Jovita ha vuelto rejuvenecida a su lugar, donde algunos vándalos la maltrataron.

20 de enero de 2022 Por: Armando Barona Mesa

No sé de quién fue la idea de llevar al largo parque de Santa Librada la escultura de un personaje discreto, opaco, moreno, adornado de flores y con un bocio que elocuentemente señalaba su origen palmirano. Solo que no era hombre. Era una mujer nimbada de un alto señorío y la conciencia de que era una reina. Se sentía reina y actuaba como reina.
Daba órdenes suaves, pero órdenes que nadie se atrevía a contradecir.

Jovita Feijó, se llamaba y sigue llamándose ahora, después de unos cuarenta años de haber dejado de existir, pero cuya presencia alienta la vida gris del hastío y la rutina, porque nos hace mirar a la locura como la vio por primera vez Erasmo de Rotterdam: “Yo soy la dispensadora de bienes, que los concede con sincero desprendimiento y a quien universalmente se conoce por el nombre de Locura… Nadie, pues, puede llamarse a engaño conmigo, pues mis labios no dicen más que lo que siente mi corazón.”

Quien hizo la escultura es un pintor y escultor de muy larga trayectoria en el arte, llamado Diego Pombo. Alegre, festivo y musical éste, pone a Bolívar a tocar trompeta en un lago bajo la luna; y una orquesta de flautas y tambores va dejando el compás al vuelo de unas ilusiones de magia que embrujan el ambiente. Un bodegón muestra el pan tajado como un eje central para toda la vida, pero encima vuelan unos helicópteros cazando bandidos. O los cuerpos elásticos de dos hermosas damas cuyas caras se dejan ver bajo el hechizo de dos dimensiones, como si una saliera de la otra.

Ah, y un poeta de pequeñas grandes cosas, maestro del haikú, llamado Javier Tafur González, escribió un libro poético bajo el título de Jovita, que contenía la biografía de aquella reina que aleteaba en el aire el recuerdo del ser que sentía la vida como una quimera y la quimera como la encarnación de la vida.

Por su parte otro soñador como Raúl Fernández de Soto editó una impresión de lujo del libro en homenaje a ella y a los ilusos que nutren los sueños no claudicantes de la humanidad. Al fin y al cabo el sueño disloca la realidad; pero puede cubrirla, según seamos capaces de retenerlo y mirarlo como una parte viviente de nuestra propia vida.

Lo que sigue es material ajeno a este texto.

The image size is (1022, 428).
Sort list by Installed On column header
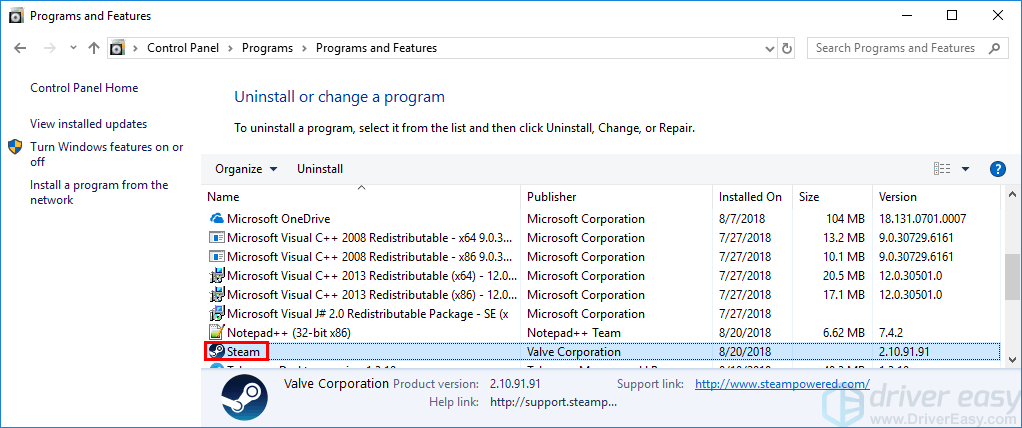coord(750,197)
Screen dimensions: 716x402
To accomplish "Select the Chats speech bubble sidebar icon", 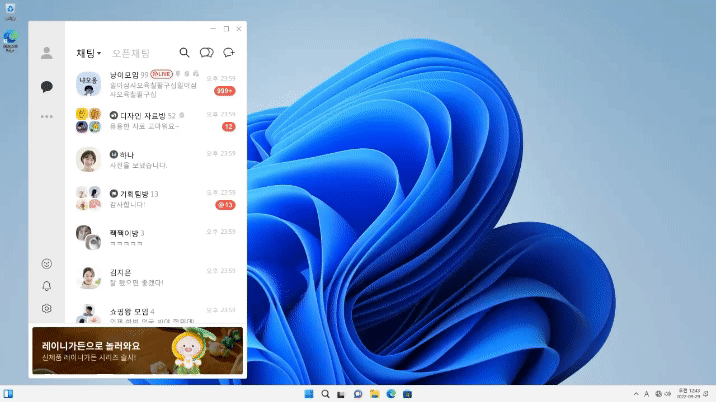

Jovita ha vuelto rejuvenecida a su lugar, donde algunos vándalos la maltrataron. Allí, en el parque, está presente con su eterna figura de joven ninfa de los ensueños, con flores regadas extensamente por su ropa y sus manos. Y una sonrisa indefinible entre la cordura y el delirio, como el de aquella Genoveva de la ‘Casa de los siete balcones’ de Alejandro Casona.

Algunos críticos -que no falten los críticos- han dicho que en esa monumentalidad existe un derroche de dinero. Y que un mundo tan inundado de problemas reales no puede regresar, ni a la fantasía, ni al derroche, ni a lo lúdico. Bueno, es una opinión simple y sin mucho pensamiento. Porque el modelo a seguir es el que rescata el sueño como un elemento vital de la existencia, tal como lo trazó el ideal de otro loco como don Alonso Quijano, rompiendo sus débiles defensas contra los molinos de viento o contra un cagatinta como un tal Ginés de Paparilla a quien liberó el caballero y luego debió sufrir el paleamiento del mismo desagradecido.

Bien llegada sea de nuevo aquella escultura a su sitio de origen, como bien llegada siempre fue la Sirenita de Copenhagen de Hans Christian Andersen, que ayuda a los navegantes a crear su propio mundo de esperanza bajo las olas del mar. Y bien llegada la forma de ver los ideales como una flor inalcanzable, pero solo posible en la mente soñadora y poética que redime del fatal hundimiento de la justicia y el advenimiento de los perversos.